Your instructions:
Answer these from the abstract on bevel-tip needle path planning below:
(a) What two features make RRT-based approaches suited to intraoperative planning of needle motion?
(b) What is the maximum targeting error across all targets?
(c) By up to what percentage does the planner reduce the needle's inserted length compared with sequential insertion?

Supplied text:
────────────────

A Novel Path Planner for Steerable Bevel-Tip Needles to Reach Multiple Targets With Obstacles

Abstract

Steerable bevel-tip needles offer higher maneuverability independent of insertion depth and consequently are preferred for many needle-steering applications compared with symmetric-tip needles. Using these needles, the clinician can reach previously inaccessible targets using traditional stiff needles, thus helping improve the efficiency of needle insertion procedures significantly. However, due to their nonholonomic kinematics inside biological tissue, path planning of these needles is complicated and requires a great deal of care. Rapidly exploring random-tree (RRT)-based approaches are proper candidates for intraoperative planning of needle motion due to their fast computation and simple implementations. They also work well in high-dimensional configuration spaces and under nonholonomic kinematic constraints, both of which are the characteristics of steerable bevel-tip needle motion inside soft tissue. We developed a new heuristic-based RRT planner to reach multiple targets inside soft tissue without having to completely retract, reorient, and reinsert the needle toward each separate target, resulting in significantly less tissue damage compared with the conventional sequential insertion of the needle toward each target. Moreover, the proposed planner can have real clinical applications, where the limited size of the workspace as well as the needle's limited natural curvature imposes significant limitations on the needle path-planning problem inside soft tissue. Simulations demonstrate the efficiency of the proposed planner. The maximum targeting error of all targets is 1 mm and the needle's inserted length is decreased up to 35% compared with the sequential insertion of the needle for each target.

────────────────

Dataset records:
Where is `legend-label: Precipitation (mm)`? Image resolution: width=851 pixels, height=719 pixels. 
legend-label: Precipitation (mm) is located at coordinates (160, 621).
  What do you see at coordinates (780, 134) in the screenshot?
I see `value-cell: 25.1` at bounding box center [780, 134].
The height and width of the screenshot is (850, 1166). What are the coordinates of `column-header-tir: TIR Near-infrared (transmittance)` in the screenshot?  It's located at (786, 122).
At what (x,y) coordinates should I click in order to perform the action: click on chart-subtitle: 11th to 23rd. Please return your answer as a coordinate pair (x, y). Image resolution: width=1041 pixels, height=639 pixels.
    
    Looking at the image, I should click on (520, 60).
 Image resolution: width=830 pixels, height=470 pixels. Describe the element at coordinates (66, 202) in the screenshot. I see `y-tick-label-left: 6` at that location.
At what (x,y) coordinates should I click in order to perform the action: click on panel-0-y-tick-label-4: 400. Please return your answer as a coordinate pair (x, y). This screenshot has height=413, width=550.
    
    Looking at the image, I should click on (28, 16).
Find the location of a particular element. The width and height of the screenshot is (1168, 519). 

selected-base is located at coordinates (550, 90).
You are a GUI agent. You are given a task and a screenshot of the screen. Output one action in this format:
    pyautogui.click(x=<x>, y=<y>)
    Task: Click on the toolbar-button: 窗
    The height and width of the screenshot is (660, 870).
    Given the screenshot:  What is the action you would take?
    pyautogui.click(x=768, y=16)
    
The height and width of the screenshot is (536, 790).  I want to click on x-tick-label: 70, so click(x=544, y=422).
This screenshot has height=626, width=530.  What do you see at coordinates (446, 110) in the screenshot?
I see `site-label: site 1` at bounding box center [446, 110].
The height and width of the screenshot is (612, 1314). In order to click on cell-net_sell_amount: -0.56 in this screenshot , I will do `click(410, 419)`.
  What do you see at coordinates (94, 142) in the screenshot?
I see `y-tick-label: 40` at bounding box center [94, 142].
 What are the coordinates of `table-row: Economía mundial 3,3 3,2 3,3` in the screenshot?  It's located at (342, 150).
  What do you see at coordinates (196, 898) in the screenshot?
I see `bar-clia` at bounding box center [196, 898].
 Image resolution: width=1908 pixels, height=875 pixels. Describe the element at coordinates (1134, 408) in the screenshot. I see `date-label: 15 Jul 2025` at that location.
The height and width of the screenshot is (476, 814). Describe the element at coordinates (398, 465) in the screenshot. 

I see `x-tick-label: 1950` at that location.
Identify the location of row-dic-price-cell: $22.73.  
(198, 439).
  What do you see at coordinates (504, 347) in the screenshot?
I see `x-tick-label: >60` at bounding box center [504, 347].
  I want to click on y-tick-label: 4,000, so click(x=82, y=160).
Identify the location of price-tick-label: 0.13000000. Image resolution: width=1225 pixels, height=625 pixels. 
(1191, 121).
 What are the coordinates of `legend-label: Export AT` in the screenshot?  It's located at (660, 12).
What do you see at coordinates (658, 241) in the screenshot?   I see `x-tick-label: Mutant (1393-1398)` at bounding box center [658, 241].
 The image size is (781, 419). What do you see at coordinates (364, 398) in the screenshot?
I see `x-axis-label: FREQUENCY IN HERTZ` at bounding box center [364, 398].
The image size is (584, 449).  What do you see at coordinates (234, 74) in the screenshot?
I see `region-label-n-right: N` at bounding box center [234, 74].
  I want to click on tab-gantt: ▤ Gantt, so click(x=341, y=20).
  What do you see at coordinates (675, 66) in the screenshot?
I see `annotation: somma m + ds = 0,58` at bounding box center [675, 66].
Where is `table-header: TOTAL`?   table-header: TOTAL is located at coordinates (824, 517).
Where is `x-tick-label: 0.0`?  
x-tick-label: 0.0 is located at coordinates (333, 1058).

────────────────

Reply to the task:
(a) Fast computation and simple implementations.
(b) 1 mm.
(c) Up to 35%.